Decorridos 36 anos da
promulgação da Constituição, a realidade brasileira começa a apontar menos
demanda por creches e escolas para o ensino básico, e maior demanda por cursos
técnicos e formação universitária. Mas o engessamento da legislação determina que
15% do Fundo Nacional de Desenvolvimento da Educação seja destinado aos
municípios, independente do porte (conforme sua população, ainda que não haja
demanda para novas escolas: diante da enxurrada de recursos, os gestores
municipais contratam a construção de novas escolas ou a compra de ônibus
escolares (um e outro geram boas comissões...). Na Saúde, dado o rápido
envelhecimento da população, os 18% da receita devem ir para a pediatria ou a
geriatria? – na tragédia do Rio Grande do Sul viu-se mais resgates de idosos do
que de crianças.
No governo Temer, essa
rigidez orçamentária, que deixa pouco espaço livre para os governos escolherem
onde investir, porque o excesso das verbas carimbadas já era criticado pela
presidente Dilma Roussef, a adoção do Teto de Gastos, criou um pouco mais de
espaço para o respiro.
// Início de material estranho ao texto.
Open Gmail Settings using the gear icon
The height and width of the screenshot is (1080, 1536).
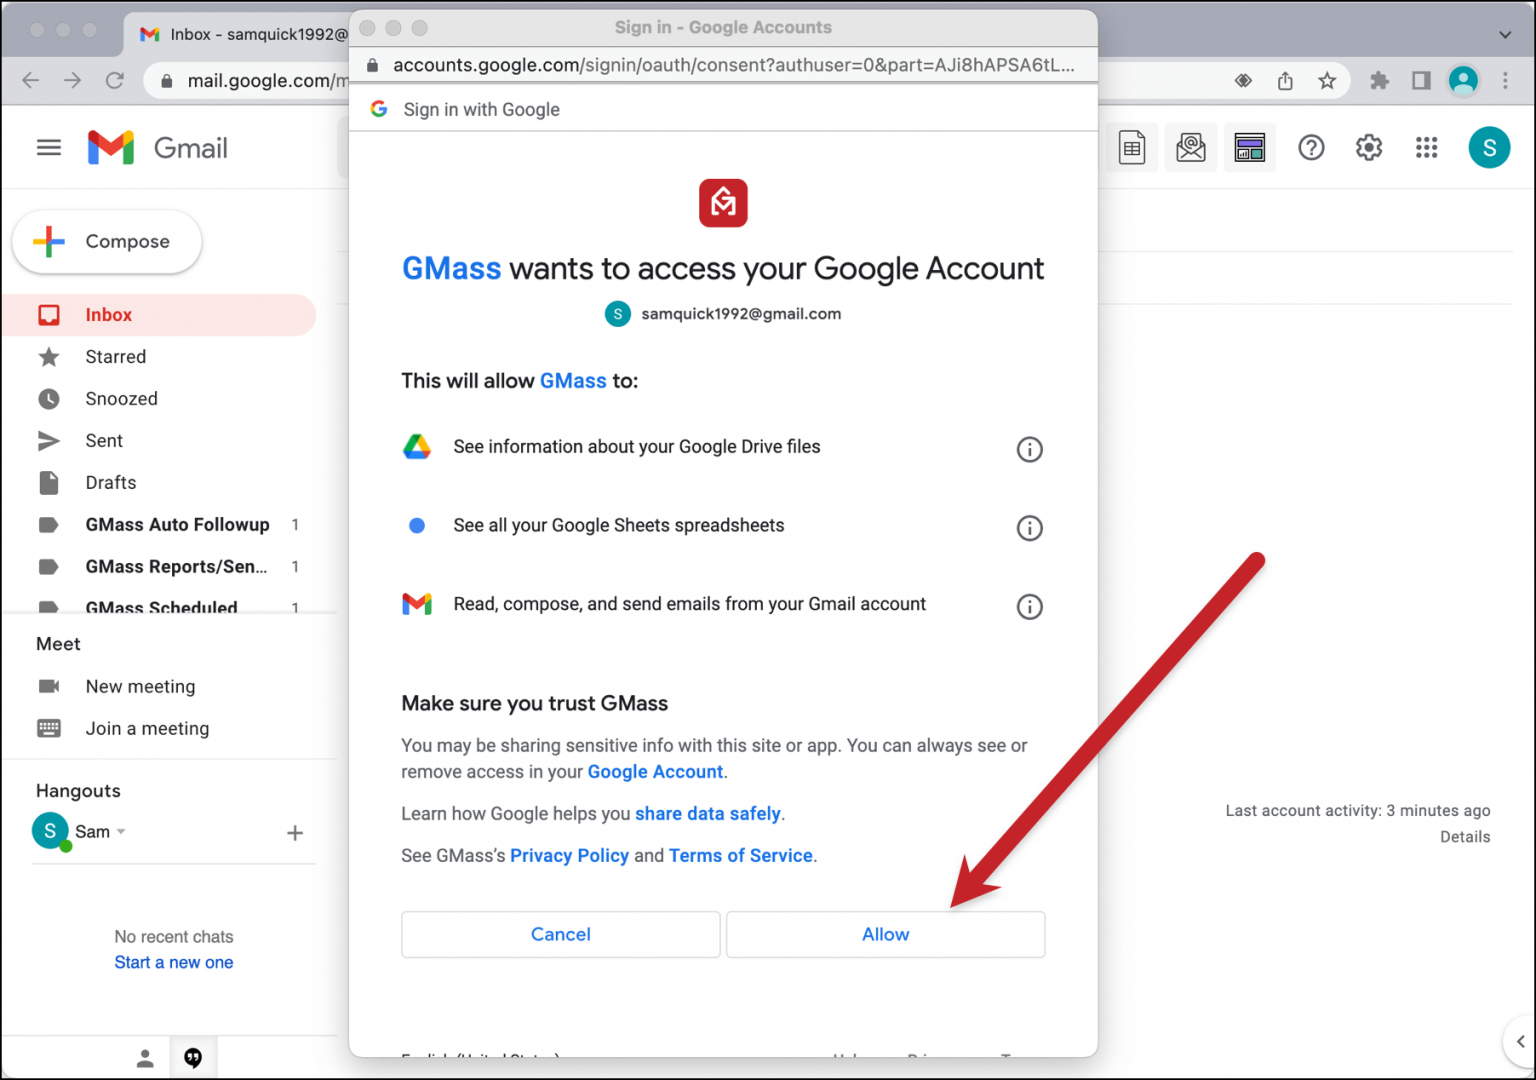click(x=1368, y=147)
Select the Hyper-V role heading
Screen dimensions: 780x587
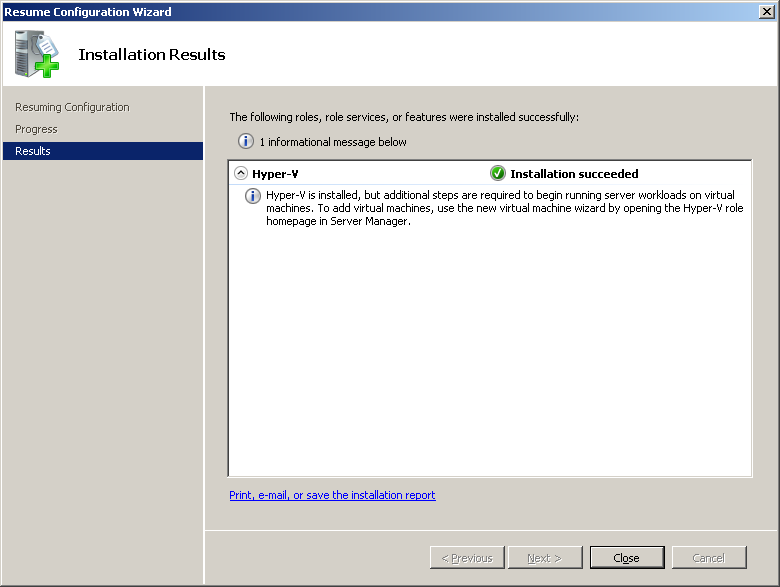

Mas a volta, no Arcabouço Fiscal, dos ditames da
Constituição nas regras atuais de correções dessas importantes despesas ameaça
mais uma vez a gestão das contas públicas, o que pode dificultar o Arcabouço
Fiscal nos próximos anos.
Principal norma fiscal
brasileira, o Arcabouço reintroduziu as regras constitucionais de reajuste dos
gastos com saúde e educação em uma porcentagem fixa de 15% e 18% da receita
corrente líquida (RCL) e da receita líquida de impostos (RLI), respectivamente.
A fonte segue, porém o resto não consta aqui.